Evaluation Strategies

Evaluation strategies determine the order in which we reduce expressions. An expression that can be reduced is called a redex.

Strictness

A programming language is strict if only strict functions (functions whose parameters must be evaluated completely before they may be called) may be defined by the user.

Call-by-value

A strict evaluation strategy where all function arguments are reduced to normal forms (values) before being passed as such to the function.

Example.

fac' :: Int -> Int -> Int
fac' 0 m = m
fac' n m = fac' (n-1) (n*m)
   fac 2
=> fac' 2 1
=> fac' (2-1) (2*1)
=> fac' (1) (2*1)
=> fac' 1 2
=> fac' (1-1) (1*2)
   ...

Call-by-name

A non-strict evaluation strategy where expressions are given to functions as arguments are not reduced before the function call is made.

Expressions are only reduced when their value is needed.

When is a value needed?

A case expression is the only thing that enforces the evaluation of a particular expression (we’re only evaluating something if its in a case expression). We need the value of an expression when we cannot proceed with the case expression until we reduce the expression.

fac' :: Int -> Int -> Int
fac' 0 m = m
fac' n m = fac' (n-1) (n*m)
   fac 2
=> fac' 2 1
=> case 2 of
     0 -> 1
     _ -> fac' (2-1) (2*1)
=> fac' (2-1) (2*1)
=> case 2-1 of
     0 -> 2*1
     _ -> fac' ((2-1)-1) ((2-1)*(2*1))
=> case 1 of
     0 -> 2*1
     _ -> fac' ((2-1)-1) ((2-1)*(2*1))

When 2-1 (from the 2nd last step) is reduced to 1, it is the first time in the example that an expression is reduced. This only happens because the value of the redex 2-1 is needed for the case expression to continue.

CBN vs CBV

call by name vs call by value

In a language which uses call-by-name evaluation, such as Haskell, expressions are only evaluated when it becomes clear that their value is needed. In call-by-value, function arguments are always evaluated before the function is called.

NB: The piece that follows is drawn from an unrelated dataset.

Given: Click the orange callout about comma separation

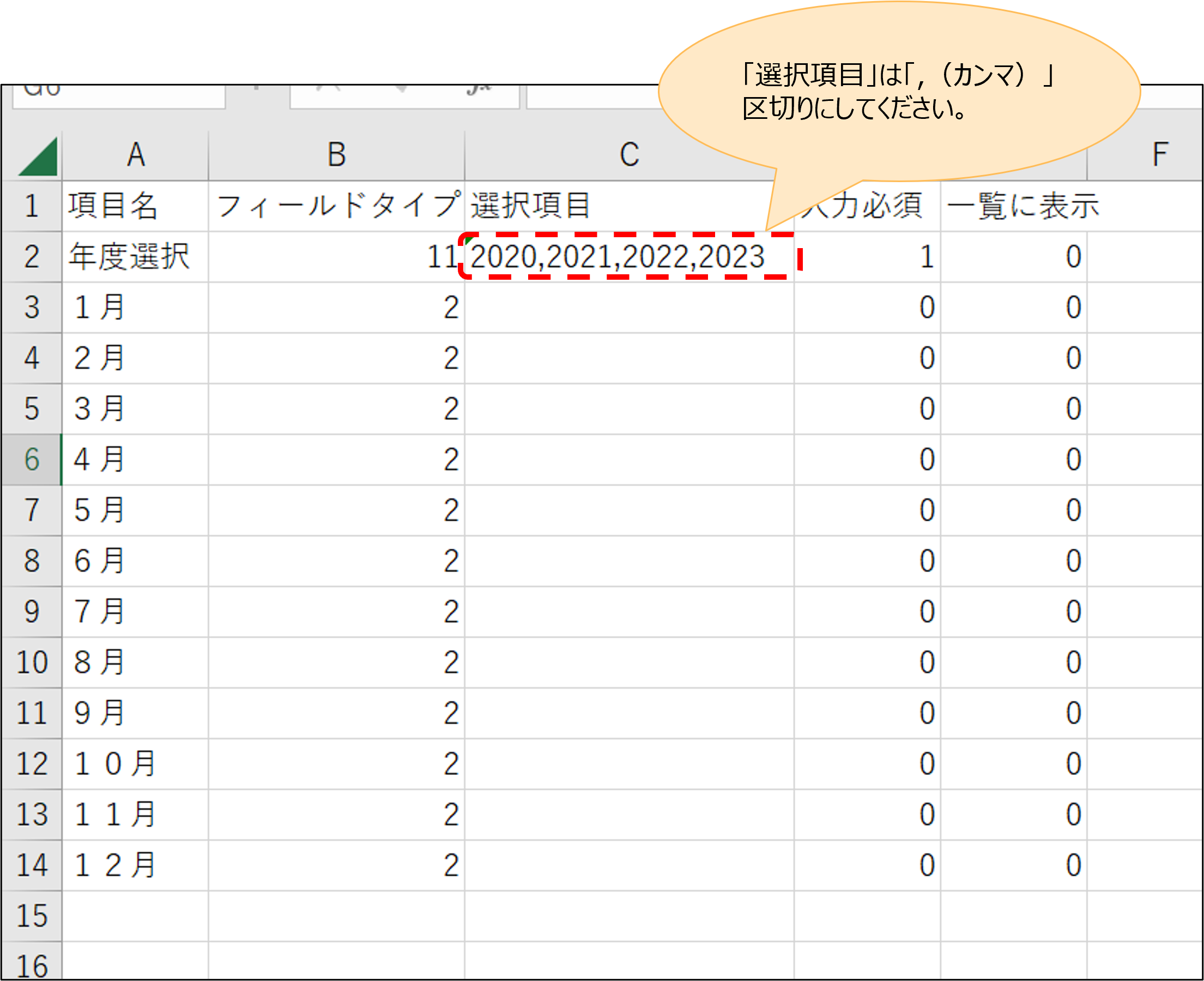Looking at the screenshot, I should click(x=898, y=92).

Call-by-value Call-by-name
Reduce function arguments to normal forms before calling the function Only reduce expressions when their value is needed
We may evaluate arguments even if they are never needed. We may end up reducing the same expression over and over.

Lazy evaluation

From above, we see that call-by-name and call-by-value each have its flaws.

This is essentially call-by-name + sharing, where we avoid duplicate evaluation but also only ever evaluate expressions that are needed.

Lazy evaluation is the default evaluation strategy in Haskell. Since Haskell is a non-strict programming language, it can be strict if the compiler (the compiler does everything for us đŸ„ł) thinks its better or if we force it to be strict with the $! operator.

Sharing

This is the technique that helps us avoid duplicate evaluation.

Sharing turns arguments to function into local definitions.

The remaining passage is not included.